_Exercise objective:_
Copy out, from the data below, each line in which the word "dimensions" occurs.

_Recorded data:_
══════

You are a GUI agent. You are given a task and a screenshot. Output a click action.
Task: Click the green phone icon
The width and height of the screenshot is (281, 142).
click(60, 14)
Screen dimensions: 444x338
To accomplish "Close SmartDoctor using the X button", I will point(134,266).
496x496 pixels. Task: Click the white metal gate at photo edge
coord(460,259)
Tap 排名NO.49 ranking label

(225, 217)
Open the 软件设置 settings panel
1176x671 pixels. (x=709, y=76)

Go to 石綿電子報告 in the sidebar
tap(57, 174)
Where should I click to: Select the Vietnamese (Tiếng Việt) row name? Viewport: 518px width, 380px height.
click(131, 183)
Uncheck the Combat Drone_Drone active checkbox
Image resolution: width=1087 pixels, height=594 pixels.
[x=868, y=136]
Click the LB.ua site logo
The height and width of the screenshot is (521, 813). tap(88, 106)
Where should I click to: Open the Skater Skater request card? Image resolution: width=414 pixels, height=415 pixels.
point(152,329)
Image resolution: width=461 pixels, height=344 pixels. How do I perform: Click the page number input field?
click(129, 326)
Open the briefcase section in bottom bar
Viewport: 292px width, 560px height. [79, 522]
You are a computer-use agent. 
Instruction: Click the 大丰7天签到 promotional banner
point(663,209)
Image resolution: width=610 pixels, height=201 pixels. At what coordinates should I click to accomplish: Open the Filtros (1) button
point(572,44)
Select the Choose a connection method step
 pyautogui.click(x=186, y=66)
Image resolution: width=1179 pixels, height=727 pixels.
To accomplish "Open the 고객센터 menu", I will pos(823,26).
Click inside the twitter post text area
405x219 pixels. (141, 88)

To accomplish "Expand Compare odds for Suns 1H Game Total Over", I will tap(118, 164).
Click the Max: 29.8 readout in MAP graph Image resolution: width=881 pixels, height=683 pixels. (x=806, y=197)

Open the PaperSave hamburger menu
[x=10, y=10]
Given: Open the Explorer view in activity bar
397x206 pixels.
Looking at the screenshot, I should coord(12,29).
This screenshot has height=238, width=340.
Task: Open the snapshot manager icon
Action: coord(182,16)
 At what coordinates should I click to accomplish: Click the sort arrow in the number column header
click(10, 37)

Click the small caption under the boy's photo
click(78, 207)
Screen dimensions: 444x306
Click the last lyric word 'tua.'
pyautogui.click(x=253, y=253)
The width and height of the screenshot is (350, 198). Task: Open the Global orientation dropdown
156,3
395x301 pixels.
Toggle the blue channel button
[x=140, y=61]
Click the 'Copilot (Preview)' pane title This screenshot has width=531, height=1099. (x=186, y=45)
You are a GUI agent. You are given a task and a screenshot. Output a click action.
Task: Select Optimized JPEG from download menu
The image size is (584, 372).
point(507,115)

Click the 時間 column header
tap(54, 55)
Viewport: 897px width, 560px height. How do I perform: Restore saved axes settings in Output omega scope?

══════

_Answer for this exercise:_
Screen dimensions: 444x338
Screen dimensions: 444x306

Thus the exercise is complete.